Quel est le bilan de ces 10 jours de bataille pour le contrôle d'Ajdabiya? Le compte exact n'est pas facile à faire. Certains habitants sont portés disparus, mais reviendront peut-être. «Je viens tout juste de recevoir la liste de sept personnes retrouvées», se réjouit Mohammed Bechir.

Chose certaine, la destruction massive décrite par certains de ceux qui avaient fui la ville n'a pas eu lieu. «Les dommages sont limités», estime Peter Bouckaert, de Human Rights Watch, qui a visité Ajdabiya samedi.

Pour ce qui est des victimes, en comptant les tombes fraîches au cimetière, il dénombre une centaine de morts, dont le tiers seraient des soldats de Kadhafi.

«Il n'y a pas de signe de meurtres à grande échelle, mais le nombre de disparus est préoccupant», dit-il.

Une centaine de kilomètres au-delà d'Ajdabiya, Brega, tout juste libéré, affiche l'allure d'une ville fantôme. Devant l'hôpital, un groupe de gars armés évoquent des camions du régime qui auraient ratissé les rues pour ramasser les cadavres, mais aucun ne les a vus de ses propres yeux.

À l'hôpital, il y a un seul médecin et deux infirmières. Le médecin, originaire du Bangladesh, explique que tous les habitants de la ville ont fui, sauf les travailleurs étrangers.

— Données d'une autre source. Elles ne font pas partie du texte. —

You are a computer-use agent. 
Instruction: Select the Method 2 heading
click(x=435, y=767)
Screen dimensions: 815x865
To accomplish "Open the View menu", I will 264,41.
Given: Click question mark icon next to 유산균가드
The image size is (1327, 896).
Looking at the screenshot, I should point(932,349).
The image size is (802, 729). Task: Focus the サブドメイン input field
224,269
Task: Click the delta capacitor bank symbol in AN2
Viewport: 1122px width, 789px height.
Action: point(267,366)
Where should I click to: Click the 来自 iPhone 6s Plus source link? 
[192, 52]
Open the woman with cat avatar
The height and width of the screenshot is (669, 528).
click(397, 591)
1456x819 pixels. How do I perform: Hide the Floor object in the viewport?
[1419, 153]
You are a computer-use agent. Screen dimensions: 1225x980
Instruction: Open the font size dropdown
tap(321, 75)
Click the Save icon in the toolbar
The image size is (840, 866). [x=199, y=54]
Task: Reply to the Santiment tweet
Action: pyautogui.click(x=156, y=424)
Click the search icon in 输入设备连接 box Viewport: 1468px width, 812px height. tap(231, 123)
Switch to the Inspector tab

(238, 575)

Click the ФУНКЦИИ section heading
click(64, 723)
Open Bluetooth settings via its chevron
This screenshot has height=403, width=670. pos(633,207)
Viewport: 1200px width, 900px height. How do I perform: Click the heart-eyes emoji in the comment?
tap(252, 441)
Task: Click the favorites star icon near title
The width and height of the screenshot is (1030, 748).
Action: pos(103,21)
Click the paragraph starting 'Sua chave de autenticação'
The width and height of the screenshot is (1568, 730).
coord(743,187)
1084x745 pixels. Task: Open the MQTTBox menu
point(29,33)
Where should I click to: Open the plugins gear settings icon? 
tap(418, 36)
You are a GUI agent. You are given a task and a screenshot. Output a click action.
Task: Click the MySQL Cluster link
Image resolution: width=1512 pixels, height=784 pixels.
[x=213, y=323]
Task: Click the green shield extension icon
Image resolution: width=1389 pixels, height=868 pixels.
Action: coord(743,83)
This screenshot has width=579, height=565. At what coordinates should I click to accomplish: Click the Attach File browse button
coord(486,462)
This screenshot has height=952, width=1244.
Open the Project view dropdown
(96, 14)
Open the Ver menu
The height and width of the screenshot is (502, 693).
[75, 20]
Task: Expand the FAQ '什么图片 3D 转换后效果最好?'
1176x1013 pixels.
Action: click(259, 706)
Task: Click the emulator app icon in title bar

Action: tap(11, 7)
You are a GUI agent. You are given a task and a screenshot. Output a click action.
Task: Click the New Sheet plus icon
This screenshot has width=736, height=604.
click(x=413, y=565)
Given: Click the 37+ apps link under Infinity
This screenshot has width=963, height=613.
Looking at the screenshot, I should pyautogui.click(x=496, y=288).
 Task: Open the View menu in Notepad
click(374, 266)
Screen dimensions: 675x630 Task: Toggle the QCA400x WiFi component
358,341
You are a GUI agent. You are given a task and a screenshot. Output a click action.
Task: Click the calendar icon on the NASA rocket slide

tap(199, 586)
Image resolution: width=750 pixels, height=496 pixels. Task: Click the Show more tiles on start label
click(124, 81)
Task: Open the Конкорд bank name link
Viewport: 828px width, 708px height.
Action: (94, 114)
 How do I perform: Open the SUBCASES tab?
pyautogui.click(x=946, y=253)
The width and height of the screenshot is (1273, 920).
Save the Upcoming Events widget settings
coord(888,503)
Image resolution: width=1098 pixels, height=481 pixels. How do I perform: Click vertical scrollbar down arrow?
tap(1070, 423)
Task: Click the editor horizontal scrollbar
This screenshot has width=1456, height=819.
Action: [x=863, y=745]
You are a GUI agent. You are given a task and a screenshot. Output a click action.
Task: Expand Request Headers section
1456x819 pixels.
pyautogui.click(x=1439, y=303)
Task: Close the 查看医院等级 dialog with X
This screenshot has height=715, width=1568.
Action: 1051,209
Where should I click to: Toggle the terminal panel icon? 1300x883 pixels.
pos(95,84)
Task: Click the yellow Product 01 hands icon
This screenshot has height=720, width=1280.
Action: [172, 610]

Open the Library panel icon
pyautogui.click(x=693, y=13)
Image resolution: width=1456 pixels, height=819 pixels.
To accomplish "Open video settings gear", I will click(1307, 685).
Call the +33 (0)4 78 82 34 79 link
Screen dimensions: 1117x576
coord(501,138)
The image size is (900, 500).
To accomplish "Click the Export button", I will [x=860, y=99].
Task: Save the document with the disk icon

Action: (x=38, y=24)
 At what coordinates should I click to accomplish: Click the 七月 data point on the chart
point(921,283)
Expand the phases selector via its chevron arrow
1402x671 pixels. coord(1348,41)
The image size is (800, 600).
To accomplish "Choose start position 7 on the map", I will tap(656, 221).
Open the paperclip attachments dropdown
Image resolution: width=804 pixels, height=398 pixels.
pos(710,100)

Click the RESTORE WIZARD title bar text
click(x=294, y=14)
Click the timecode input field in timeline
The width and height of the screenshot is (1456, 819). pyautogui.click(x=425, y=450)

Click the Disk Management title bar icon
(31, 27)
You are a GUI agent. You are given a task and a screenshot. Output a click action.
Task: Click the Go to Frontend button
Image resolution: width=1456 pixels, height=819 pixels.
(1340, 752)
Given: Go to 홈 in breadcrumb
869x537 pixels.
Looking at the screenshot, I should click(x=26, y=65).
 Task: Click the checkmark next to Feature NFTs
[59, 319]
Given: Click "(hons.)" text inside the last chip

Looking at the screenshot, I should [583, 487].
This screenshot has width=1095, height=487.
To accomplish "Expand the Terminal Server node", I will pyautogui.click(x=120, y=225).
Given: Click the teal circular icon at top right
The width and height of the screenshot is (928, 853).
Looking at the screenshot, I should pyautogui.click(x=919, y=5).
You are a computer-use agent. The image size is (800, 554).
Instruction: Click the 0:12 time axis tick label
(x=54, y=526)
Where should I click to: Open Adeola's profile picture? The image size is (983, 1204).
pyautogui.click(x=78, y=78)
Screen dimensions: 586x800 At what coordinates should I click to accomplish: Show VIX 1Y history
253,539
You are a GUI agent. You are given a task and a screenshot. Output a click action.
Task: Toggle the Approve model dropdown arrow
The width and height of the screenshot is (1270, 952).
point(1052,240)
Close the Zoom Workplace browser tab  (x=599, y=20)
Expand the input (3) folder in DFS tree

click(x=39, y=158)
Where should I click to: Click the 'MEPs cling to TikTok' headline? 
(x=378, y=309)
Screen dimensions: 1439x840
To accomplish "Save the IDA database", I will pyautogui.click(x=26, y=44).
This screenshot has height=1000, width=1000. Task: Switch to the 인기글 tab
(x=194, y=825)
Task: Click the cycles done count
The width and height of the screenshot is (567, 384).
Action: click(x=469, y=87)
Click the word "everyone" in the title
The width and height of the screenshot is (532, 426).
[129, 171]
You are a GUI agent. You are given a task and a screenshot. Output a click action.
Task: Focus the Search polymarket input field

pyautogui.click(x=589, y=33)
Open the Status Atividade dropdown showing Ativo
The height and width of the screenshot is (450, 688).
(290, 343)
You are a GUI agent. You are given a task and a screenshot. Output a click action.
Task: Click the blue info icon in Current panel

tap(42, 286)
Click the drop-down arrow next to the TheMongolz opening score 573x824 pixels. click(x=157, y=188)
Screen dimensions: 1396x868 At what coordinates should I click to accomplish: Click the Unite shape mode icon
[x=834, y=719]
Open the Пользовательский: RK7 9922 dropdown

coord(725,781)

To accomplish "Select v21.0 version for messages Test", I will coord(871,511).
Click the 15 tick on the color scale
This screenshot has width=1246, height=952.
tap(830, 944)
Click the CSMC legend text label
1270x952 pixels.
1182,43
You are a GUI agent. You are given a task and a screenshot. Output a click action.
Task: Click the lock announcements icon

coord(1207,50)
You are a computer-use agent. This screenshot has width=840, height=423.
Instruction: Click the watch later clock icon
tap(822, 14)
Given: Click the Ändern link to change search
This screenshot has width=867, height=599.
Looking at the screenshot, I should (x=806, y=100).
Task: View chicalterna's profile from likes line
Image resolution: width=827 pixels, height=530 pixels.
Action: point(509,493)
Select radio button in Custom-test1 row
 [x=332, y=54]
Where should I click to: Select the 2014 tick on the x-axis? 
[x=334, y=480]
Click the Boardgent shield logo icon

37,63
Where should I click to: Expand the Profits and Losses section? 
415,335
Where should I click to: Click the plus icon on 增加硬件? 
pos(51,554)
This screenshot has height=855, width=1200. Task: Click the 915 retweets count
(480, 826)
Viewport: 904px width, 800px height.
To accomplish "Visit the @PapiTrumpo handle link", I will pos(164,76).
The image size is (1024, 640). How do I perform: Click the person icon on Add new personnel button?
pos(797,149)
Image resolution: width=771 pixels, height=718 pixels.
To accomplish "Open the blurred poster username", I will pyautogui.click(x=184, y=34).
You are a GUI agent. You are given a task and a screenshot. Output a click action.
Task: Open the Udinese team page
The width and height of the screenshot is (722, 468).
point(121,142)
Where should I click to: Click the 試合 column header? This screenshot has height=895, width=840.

Dans une station d'essence près d'Ajdabiya, des gens viennent chercher du carburant avec leurs jerrycans. Parmi eux, Ahmad Bourshaga, électricien et père de sept enfants. Cette station d'essence, la seule à n'avoir pas fermé pendant les 10 jours de bataille, était en plein coeur des combats. Il n'osait pas s'y rendre tant que la bataille n'était pas terminée.

A-t-il peur que les troupes du régime reviennent à Ajdabiya? «Non, car maintenant, les pays comme la France et le Canada nous viennent en aide. Cette fois, c'est pour de bon.»